In 1191, Count Otto II von Ortenburg and his brother, the archdeacon Hermann von Ortenburg, founded a hospital (Spittl) with a chapel on the Lieserufer near today's parish church, which the Salzburg Archbishop Adalbert confirmed in a document on April 11, 1191. The hospital, which gives the place its name, was intended for the care of pilgrims who traveled south over the Katschberg and the Radstädter Tauern. The emerging settlement on the right bank of the Lieser was protected by a tower castle belonging to the Ortenburgers, which probably stood on the site of today's castle.

In 1242 Spittal an der Drau was elevated to a market, the convenient location at the confluence of Möll and Lieser in the Drau as well as the toll and rafting rights on the Drau caused an initial economic boom. In 1324 the market is mentioned as the seat of a judge. In 1403 Spittal was given the right to hold four annual markets lasting several days and one weekly market. In 1408 they got the exclusive rights for the Drava rafting and iron transport from the nearby Krems near Gmünd. The people of Gmünd had to have the iron transported by the Spittalers and declare customs here. After the Ortenburgers died out in 1418, rule over the Counts of Cilli came to the rulers, the Habsburgs. Friedrich III. could assert the county against claims of the Counts of Gorizia. In 1457 Spittal was given the right to elect judges and councils itself.

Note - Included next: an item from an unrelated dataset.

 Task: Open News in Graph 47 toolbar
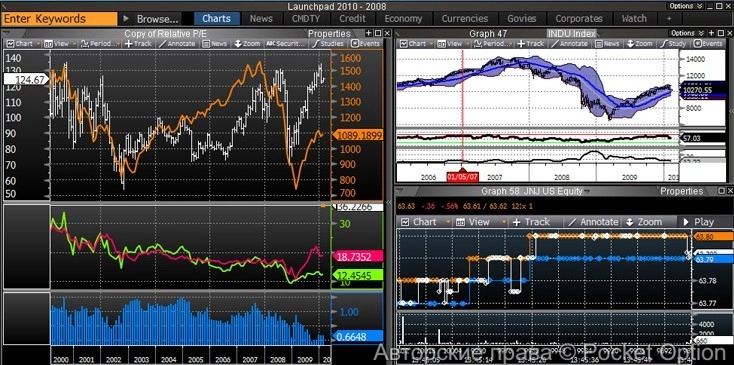click(x=607, y=44)
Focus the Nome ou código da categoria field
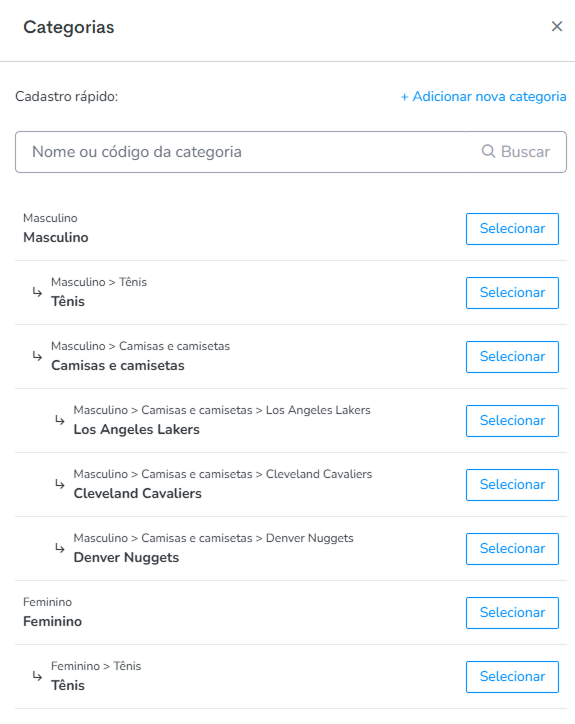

In 1478 the market was destroyed by the Turks invading Carinthia, in the following decades feuds, peasant revolts and the war with the Hungarians under Matthias Corvinus, which resulted in years of occupation of the entire region, brought prosperity; In 1522 the market finally burned down completely. The hospital was then rebuilt on the eastern bank of the Lieser and now houses the Carinthia University of Applied Sciences.

In 1524 Gabriel von Salamanca received the county of Ortenburg, a Spaniard and favorite of Ferdinand I. From 1533 onwards he had the Porcia Castle built in the Renaissance style. His descendants named themselves after the county of Ortenburger. The area was largely Protestant when, in the course of the Counter Reformation in 1600, an armed commission under the governor, Count Johann von Ortenburg, tried to force the population to re-enter the Catholic Church under threat of banishment and expropriation.

In 1662, the French-born Princes Porcia became landlords and lords of the castle. In the 18th century there was a second economic boom as a result of the emerging iron industry and the associated trade and commerce. This heyday ended in 1797 when the market burned down in the course of the French Wars. In 1809 there were again fighting with Napoleon's troops near Spittal, all of Upper Carinthia and East Tyrol then fell to France through the Peace of Schönbrunn, and Spittal was assigned to the Carinthie department in the French province of Illyria. After the end of the coalition wars, this status was terminated in 1814. In 1829 the market burned down again. In 1871 the train connection to the southern railway came.

After the formation of the communities in the Austrian Empire in 1849/50, Markt Spittal grew into a large community in 1865 through the incorporation of the six local communities Baldramsdorf, Molzbichl, Edling, Lendorf, Lieserhofen and Amlach, but shrank back to almost its original size in 1886/87. Since then, only St. Peter-Edling (1964) and Molzbichl (1973) have been incorporated again, and parts of the Millstatt and Ferndorf area were connected in 1973, whereby Spittal acquired a portion of the Millstätter See south bank.

In autumn 1919, during the Carinthian defensive battle, Porcia Castle was the seat of the Carinthian provincial government for some time. In memory of this, Spittal an der Drau was promoted to town on the occasion of the 10th anniversary of the Carinthian referendum in 1930.

In the time of National Socialism, Spittal an der Drau was next to Wolfsberg and the Loiblpass one of the locations of a prisoner of war camp in Carinthia. Two grave fields called “Russian cemeteries” with the remains of around 6000 prisoners of war and forced laborers who died under the inhuman camp conditions are a reminder of this time. The station was bombed in 1944, and craters from misdirected projectiles can still be found in the forest in the Fratres district.

After the end of the Second World War, the city was occupied by the British and ruled from Graz.